Après la visite à Gueumbeul dans le Gandiol pour alerter sur les menaces environnementales du parc, des membres de l’association Africain Journaliste Forum (AJF) en partenariat avec la plateforme d’alerte sur le péril environnemental au Sénégal (PAPES), se sont rendus dans le département de Podor pour tirer également la sonnette d’alarme sur le danger de la mauvaise gestion des déchets générés dans les loumas du Fouta. A en croire le président de l’AJF, souvent dans les localités où se tiennent les loumas, le système de gestion des questions liées à l’environnement fait, presque, défaut. « Ce qui provoque que les lendemains de leurs tenues, la nature est agressée avec des quantités impressionnantes de déchets abandonnées dans les rues, sans parfois aucun système de nettoyage profitable aux terroirs » a expliqué René Massiga Diouf.
Avant de poursuivre qu’après les marchés hebdomadaires ce sont des décharges à ciel ouvert, des déchets de toutes sortes qui sont laissés sur place des jours après les « loumas », polluant l’environnement et portant atteinte au cadre de vie. « Cette situation préjudiciable aux écosystèmes humains, fauniques, marins, la flore, entre autres, négligée, est lourde de danger pour les populations, la nature, et les autres êtres vivants car favorisant des maladies et créant des problèmes environnementaux aux conséquences incalculables sur la nature» a insisté M. Diouf.
Revenant sur le choix porté sur les 03 sites de «loumas» du département de Podor pour cette vaste campagne de sensibilisation, le président de l’AJF a rappelé, que celui-ci se justifie par leur référence stratégique et l’illustration parfaite d’une situation propre à plusieurs localités de la zone. Pour lui, plus de 15 marchés hebdomadaires sur un rayon de 13 000 km2 sont recensés dans cette partie du Fouta. D’ailleurs ceux d’Agnam et de Tarédji sont parmi les plus fréquentés du département de Podor tandis que celui de Thillé Boubacar, son aura a fini de dépasser les frontières régionales.

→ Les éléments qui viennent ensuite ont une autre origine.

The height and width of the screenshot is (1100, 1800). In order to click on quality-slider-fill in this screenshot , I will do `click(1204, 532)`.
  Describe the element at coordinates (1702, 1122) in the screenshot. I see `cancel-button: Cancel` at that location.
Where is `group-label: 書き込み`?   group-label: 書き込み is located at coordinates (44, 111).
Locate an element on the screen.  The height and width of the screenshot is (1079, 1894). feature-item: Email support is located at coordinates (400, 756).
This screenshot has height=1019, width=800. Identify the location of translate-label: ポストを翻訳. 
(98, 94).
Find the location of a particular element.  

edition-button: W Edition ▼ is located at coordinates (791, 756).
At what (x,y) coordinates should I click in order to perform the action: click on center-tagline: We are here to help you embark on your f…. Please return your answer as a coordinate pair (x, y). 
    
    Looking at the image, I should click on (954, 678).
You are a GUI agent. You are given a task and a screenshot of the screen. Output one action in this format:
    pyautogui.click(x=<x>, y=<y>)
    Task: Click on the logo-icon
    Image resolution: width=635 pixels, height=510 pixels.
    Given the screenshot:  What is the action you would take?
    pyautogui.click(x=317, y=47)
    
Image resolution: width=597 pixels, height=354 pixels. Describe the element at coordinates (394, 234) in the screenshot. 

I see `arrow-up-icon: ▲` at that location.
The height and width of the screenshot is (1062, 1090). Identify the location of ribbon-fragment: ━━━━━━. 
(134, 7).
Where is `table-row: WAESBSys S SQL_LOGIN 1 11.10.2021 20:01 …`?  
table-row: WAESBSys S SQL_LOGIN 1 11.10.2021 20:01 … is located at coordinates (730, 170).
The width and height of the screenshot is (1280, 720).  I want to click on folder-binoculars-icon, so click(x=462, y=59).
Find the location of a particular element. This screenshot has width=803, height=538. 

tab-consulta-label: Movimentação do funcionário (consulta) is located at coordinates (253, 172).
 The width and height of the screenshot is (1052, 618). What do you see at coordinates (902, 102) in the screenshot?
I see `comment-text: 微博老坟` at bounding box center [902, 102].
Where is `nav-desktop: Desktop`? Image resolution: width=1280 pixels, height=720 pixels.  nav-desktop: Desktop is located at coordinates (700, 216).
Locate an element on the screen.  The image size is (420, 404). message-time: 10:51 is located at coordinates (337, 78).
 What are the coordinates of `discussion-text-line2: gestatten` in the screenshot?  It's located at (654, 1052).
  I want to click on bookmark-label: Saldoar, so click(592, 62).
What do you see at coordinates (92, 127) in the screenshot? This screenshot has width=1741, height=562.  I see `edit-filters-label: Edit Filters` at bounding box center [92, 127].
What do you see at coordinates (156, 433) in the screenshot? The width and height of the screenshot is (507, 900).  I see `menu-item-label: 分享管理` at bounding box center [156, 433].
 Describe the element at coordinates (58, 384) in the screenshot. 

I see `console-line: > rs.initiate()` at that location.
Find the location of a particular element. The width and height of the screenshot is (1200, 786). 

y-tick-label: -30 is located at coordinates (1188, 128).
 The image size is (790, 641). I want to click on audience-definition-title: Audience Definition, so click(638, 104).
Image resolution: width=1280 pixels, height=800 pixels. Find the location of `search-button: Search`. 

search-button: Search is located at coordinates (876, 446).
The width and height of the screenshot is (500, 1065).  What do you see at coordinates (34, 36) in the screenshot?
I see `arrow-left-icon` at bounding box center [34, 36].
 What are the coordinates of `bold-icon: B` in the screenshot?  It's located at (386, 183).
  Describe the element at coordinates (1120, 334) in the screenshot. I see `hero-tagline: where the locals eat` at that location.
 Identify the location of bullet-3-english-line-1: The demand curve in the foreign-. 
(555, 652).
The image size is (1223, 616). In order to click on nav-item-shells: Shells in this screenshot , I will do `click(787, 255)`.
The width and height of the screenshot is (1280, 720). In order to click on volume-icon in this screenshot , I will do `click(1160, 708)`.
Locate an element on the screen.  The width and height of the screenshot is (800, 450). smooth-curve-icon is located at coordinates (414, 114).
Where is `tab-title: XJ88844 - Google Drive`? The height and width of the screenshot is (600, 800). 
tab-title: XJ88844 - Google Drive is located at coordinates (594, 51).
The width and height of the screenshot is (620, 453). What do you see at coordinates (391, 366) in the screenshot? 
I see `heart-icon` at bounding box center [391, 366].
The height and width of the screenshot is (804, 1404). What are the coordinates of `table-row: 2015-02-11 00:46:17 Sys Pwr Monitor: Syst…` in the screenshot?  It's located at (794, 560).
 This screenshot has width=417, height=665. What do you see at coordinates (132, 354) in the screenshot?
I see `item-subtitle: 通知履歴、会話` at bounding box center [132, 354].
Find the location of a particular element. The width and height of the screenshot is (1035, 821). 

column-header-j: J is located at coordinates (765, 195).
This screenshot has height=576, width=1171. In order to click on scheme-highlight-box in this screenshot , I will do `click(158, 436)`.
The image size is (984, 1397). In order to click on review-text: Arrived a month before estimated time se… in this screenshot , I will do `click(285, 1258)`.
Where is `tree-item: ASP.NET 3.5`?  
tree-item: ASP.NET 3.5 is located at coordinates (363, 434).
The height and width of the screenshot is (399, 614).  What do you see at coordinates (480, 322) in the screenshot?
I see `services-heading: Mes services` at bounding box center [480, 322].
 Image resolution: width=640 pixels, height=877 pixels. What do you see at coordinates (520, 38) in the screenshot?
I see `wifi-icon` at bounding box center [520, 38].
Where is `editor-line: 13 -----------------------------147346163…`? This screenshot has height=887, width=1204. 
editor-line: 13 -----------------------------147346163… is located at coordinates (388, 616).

A en croire René Massiga Diouf, si ces loumas sont des rendez-vous importants entre vendeurs et acheteurs, néanmoins les milliers de tonnes de déchets qui sont souvent déversés dans la nature avant, pendant et après ces marchés constituent une bombe écologique à désamorcer. D’où l’urgence pour les autorités locales et les populations, à prendre au sérieux le fléau pour la sauvegarde de l’environnement. Pourtant la plupart des maires des localités visitées ont avoué leur impuissance à faire face à ce problème environnemental, même ils sont conscients des dangers que constituent les ordures ménagères non ramassées.